Note how if the dn.filter_api_errors function decides it is worth reattempting the request, the next iteration of until_sucess will start "immediately", but will hang at resolve(dn.pr_auth) until authentication is achieved. It could be that the user needs to manually log in, or it could be the token has become invalid somehow and needs to be refreshed, or it might be that some kind of non-auth transient network error has occured. To guard against the possibility of issuing excessive numbers of automatic reauth requests there is an roughly exponential backoff process, which in the limit will only issue a request once per minute. Note however that this backoff is specific to the automatic reauthentication, not to the until_success machienery.

Another important Pomise-like thing is dn.pr_file_loaded, this simply gets resolved soon after the page loads, when either an existing file is loaded or a new file is created. If neither of those things ever succeed then this is never settled. The fact that this is a promise, allows us to put it in the save chain, and the user can then actually issue save requests before the file is loaded, which is vaugely helpful when creating new files.


The saving system allows for the user to issue multiple requets in quick succession, so that multiple requests are pending at the same time. As the requests return, we check the server's version number to check that they were resolved in the correct order. If anything ended up out of order then we issue a correction save until the order is as we wanted it to be. The things that can be saved are the file body, and the various pieces of metadata shown in the file pane. A single request can contain one or more of these elements. We track the server's version number for each element separately, so we can make minimal corrections as needed.

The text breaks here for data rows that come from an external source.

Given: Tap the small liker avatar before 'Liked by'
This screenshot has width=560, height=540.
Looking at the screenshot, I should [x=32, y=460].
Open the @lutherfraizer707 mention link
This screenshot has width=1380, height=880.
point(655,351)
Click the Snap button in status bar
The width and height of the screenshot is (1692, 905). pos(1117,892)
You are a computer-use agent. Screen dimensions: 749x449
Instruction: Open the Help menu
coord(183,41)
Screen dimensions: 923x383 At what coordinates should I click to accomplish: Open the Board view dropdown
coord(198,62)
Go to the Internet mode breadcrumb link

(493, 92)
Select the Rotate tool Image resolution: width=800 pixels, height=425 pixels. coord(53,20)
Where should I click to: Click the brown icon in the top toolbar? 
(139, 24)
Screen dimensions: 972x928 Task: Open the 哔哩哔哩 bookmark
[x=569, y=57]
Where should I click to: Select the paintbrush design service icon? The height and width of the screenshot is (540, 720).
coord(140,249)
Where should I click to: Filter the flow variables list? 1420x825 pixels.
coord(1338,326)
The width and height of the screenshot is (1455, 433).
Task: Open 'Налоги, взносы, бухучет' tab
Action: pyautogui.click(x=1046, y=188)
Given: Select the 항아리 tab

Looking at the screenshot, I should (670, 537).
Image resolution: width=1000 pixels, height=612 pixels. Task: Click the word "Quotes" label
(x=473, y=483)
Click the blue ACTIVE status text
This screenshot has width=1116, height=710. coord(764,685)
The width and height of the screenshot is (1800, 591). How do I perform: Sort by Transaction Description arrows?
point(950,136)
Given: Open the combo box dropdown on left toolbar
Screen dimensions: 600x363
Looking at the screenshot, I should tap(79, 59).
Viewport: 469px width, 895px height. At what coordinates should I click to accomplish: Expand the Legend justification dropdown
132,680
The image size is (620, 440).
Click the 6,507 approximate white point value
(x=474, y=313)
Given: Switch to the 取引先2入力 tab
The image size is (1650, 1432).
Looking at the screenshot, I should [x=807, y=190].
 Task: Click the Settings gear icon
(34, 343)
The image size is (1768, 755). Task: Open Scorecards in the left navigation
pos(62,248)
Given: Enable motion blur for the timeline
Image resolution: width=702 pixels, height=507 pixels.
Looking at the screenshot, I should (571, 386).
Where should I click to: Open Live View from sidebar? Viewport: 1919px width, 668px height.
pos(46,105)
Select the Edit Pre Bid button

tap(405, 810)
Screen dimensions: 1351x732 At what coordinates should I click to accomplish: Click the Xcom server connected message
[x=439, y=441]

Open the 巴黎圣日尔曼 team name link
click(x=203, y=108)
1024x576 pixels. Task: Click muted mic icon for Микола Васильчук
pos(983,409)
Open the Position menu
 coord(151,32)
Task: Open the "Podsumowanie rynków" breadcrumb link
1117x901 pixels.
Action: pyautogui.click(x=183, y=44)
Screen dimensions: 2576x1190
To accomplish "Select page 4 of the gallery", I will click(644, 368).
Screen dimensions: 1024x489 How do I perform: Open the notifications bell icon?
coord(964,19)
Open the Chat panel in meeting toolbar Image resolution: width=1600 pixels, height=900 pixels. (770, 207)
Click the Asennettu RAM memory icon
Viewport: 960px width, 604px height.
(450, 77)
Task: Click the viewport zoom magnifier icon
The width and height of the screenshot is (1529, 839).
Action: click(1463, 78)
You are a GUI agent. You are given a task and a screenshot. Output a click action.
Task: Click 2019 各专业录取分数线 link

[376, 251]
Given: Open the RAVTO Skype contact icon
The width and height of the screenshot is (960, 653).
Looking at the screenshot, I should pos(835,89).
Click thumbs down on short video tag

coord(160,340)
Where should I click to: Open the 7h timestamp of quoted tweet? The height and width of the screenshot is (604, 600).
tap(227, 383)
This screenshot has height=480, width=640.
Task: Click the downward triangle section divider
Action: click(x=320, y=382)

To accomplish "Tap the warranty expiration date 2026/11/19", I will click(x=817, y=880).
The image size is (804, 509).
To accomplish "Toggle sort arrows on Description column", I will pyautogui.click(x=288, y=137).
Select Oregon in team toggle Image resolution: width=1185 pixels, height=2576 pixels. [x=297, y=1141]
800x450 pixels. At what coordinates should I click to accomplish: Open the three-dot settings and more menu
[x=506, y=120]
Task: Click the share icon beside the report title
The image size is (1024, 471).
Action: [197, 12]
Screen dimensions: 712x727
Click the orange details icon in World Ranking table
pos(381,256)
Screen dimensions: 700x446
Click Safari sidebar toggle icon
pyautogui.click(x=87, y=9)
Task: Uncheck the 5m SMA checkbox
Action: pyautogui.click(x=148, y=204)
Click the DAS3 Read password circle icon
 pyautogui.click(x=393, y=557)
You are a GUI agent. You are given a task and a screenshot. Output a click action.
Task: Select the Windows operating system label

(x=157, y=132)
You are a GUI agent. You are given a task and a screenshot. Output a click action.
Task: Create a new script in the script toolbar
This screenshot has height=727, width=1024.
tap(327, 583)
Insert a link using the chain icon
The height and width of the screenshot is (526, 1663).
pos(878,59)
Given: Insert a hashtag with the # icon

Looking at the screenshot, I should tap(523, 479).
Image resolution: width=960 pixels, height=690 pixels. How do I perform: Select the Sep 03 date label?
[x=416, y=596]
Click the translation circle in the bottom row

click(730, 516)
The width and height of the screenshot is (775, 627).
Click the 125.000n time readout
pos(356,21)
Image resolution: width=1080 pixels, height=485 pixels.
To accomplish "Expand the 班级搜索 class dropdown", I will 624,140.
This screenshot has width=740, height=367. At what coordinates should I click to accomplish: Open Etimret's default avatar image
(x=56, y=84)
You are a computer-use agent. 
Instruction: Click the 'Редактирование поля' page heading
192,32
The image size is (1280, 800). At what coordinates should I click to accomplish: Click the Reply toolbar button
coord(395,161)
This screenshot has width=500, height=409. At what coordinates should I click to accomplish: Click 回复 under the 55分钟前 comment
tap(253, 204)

Note that if there are other users/devices saving at the same time as the current user then there is no guarantee that they will see the same order of changes. The only guarantee is that if user X makes change A and then change B, then once user X receives confirmation of saving being completed, we know the server will defintiely not hold the value of change A. It may hold the value from some other user or it may hold the change B. Also note that rather than simply holding value A then value B, it may have held value B, then A, then B', with B' identical to B but issued in a later "correction" request.


It took a while to sort out focus/blur behaviour. In the end it is now relatively neat and hopefully simple to get your head around.

dn.g_settings.set('pane', 'pane_find') and dn.g_settings.set('pane_open', true) do not mess with the focus themselves. Any code that uses that must explicitly decide whether or not it wants to focus on the input, calling dn.find_pane.focus_on_input(), if it whishes to.

Calling dn.g_settings.set('find_goto', bool), also does not mess with the focus, it just renders the inactive version of goto/search.

We basically have the same setup for goto and for search, with goto having a less meaty implementation, so it's easier to start by looking at that.

When the input gets the focus, the goto/search operation is performed, when the input is blurred it sets the info text to "inactive". If the blur events is moving the focus to null, then at the end of the blur event we redirect the focus to the editor.

dn.find_pane has special functions for producing exactly the right focus behaviour for find/replace/gtoto keyboard shorcuts, and these functions are registered in keyboard.js. Special behaviour when pressing Esc, but when the focus was on the editor, is implemented in keyboard.js.

The rules for cycling and modifying the find history list are a bit fiddly - see the update_search_history function for how we choose to make modification. The main thing to note is that this function is only called on keydown (with ctrl-up/down) events in the find input, and when using the ctrl-f shortcut to focus on find with a new search string.

Ace editor

Currently there are a few additions/changes to ace, which have been implemented as monkey patches in files called js\patch_ace*.js. At some point it might be better to write them up properly in a fork of ace. It's easy to build ace, so that shouldn't be a problem, but modifying the code "well" is a bit tricky because there's not a lot of documentation about its internals.